## REQUIRED ACTION
From the entries below, extract every line that includes the word "computer".

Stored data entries
=== Section Start ===
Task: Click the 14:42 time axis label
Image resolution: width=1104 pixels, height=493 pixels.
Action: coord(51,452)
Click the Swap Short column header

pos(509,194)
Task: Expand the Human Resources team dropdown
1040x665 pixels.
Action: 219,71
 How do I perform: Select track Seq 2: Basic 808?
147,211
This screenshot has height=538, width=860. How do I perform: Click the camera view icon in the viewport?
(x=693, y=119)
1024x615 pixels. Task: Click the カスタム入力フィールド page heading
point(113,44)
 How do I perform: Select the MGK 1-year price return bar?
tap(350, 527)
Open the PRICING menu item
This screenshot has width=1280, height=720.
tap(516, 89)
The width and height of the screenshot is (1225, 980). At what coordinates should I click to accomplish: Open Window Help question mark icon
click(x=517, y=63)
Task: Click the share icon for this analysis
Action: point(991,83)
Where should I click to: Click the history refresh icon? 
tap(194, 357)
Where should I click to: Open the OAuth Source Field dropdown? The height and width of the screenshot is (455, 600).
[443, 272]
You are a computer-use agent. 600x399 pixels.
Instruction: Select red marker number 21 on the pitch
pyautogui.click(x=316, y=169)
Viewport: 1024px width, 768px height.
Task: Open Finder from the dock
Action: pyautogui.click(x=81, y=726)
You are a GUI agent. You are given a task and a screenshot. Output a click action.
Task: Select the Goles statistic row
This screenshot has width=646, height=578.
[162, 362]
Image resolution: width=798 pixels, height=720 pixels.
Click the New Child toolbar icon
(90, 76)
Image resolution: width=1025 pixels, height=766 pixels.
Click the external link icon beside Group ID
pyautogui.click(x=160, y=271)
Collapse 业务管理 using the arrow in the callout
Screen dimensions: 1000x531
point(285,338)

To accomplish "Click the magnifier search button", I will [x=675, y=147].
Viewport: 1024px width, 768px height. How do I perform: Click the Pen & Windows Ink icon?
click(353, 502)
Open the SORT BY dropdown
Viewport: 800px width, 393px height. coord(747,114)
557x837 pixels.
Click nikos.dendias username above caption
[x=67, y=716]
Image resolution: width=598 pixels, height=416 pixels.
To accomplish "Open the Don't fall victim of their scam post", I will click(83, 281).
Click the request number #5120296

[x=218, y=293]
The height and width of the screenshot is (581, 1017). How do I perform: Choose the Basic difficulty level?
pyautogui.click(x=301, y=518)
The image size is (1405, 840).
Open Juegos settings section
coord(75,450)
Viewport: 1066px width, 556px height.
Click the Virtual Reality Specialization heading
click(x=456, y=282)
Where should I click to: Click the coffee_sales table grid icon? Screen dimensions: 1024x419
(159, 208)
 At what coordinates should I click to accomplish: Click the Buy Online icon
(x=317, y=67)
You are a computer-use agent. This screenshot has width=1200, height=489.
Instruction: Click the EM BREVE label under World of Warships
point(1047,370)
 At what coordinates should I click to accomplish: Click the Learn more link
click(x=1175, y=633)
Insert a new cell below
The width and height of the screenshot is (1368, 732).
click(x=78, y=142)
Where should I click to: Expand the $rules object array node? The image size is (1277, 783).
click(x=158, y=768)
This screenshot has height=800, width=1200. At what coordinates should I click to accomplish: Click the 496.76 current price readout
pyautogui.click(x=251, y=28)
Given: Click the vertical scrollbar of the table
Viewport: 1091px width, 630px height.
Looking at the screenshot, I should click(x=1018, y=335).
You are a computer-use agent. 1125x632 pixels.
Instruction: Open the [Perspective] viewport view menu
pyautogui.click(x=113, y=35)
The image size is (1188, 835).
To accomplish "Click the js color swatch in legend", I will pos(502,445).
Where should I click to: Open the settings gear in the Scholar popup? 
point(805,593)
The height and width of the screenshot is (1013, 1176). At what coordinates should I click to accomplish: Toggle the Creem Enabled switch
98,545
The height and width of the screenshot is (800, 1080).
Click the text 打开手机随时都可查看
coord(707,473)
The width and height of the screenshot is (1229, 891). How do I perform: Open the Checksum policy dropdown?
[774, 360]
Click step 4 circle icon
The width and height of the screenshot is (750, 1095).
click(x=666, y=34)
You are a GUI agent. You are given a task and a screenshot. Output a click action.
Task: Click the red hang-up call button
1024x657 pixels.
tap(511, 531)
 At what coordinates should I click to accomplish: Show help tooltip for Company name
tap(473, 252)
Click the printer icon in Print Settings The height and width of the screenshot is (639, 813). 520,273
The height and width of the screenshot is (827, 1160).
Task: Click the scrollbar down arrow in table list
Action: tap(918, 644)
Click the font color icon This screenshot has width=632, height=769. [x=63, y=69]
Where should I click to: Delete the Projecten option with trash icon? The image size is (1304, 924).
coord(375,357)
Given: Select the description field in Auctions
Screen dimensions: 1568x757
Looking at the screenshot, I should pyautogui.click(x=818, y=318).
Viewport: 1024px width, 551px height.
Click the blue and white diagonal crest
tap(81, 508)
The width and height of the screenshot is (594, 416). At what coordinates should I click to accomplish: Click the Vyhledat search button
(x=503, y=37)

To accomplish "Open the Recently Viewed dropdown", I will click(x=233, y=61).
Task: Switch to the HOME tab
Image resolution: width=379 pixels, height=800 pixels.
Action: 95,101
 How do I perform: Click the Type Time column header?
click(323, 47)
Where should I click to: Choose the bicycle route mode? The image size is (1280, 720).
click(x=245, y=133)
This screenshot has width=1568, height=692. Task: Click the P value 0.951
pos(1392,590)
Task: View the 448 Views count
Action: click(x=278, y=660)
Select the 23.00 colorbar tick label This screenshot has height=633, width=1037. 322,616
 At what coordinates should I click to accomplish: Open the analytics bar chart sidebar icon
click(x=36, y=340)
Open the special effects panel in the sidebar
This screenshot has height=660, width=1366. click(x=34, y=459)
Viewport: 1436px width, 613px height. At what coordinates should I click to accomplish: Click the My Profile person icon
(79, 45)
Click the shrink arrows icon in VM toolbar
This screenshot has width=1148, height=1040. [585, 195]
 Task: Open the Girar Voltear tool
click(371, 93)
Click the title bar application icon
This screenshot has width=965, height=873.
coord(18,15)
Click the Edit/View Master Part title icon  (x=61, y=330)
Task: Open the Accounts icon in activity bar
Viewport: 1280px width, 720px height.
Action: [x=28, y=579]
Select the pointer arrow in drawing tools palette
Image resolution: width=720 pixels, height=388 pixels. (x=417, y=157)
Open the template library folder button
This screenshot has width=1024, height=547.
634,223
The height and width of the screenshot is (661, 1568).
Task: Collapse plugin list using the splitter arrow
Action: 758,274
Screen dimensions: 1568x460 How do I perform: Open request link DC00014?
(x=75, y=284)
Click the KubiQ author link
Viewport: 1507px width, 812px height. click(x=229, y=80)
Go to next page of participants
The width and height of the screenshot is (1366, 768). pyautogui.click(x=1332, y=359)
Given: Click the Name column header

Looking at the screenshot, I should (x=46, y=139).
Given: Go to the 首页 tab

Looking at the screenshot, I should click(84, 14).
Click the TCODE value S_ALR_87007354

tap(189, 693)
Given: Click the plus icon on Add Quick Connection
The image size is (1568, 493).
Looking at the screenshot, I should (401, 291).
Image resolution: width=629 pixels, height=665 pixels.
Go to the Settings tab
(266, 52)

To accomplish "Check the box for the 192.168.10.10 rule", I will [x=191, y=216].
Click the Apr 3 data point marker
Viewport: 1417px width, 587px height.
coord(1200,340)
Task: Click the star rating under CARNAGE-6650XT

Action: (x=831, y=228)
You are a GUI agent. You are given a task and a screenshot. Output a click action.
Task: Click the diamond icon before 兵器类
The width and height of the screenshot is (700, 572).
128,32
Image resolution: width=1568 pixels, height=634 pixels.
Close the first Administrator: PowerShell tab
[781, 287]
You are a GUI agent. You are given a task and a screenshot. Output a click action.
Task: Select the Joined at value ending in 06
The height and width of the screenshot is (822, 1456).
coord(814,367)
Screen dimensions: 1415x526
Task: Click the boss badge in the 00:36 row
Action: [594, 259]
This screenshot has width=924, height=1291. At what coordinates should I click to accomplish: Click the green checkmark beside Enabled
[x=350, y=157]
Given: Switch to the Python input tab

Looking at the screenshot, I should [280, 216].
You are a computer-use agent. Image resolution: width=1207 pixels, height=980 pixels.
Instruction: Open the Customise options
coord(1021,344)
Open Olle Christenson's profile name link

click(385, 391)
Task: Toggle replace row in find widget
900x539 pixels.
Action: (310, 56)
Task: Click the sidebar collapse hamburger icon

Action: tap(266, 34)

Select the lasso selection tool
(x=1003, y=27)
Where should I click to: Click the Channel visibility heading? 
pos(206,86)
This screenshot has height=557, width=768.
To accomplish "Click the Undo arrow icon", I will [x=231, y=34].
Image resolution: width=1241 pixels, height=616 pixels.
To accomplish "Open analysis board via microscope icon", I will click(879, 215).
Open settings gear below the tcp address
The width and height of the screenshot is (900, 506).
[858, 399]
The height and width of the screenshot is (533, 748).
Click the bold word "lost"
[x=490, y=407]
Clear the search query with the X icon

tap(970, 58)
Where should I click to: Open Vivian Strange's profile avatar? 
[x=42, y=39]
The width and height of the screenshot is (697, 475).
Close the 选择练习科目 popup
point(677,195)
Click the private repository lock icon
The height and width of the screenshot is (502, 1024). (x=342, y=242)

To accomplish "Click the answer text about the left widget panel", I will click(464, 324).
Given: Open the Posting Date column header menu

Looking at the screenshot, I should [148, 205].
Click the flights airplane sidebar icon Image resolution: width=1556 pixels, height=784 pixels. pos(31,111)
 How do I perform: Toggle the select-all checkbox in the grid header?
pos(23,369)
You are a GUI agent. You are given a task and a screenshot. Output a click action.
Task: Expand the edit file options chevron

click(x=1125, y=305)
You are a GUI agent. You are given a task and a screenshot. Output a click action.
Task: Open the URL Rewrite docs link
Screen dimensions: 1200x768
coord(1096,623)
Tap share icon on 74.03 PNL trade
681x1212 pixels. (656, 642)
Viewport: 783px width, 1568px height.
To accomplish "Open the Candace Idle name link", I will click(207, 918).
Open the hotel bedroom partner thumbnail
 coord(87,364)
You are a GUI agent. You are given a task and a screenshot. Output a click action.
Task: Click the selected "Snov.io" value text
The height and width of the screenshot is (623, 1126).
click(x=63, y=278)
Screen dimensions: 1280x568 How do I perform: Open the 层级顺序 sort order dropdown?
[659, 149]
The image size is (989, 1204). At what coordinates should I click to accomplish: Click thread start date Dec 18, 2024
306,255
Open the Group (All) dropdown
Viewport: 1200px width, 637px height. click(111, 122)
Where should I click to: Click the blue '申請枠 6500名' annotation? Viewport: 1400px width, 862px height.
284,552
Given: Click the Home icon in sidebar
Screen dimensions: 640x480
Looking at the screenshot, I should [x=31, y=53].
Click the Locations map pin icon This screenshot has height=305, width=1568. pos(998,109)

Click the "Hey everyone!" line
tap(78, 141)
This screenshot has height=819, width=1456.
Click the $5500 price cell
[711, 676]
=== Section End ===
## ANSWER SECTION
You are a computer-use agent. 600x399 pixels.
You are a computer-use agent. This screenshot has width=1200, height=489.
You are a computer-use agent. 1125x632 pixels.
You are a computer-use agent. Image resolution: width=1207 pixels, height=980 pixels.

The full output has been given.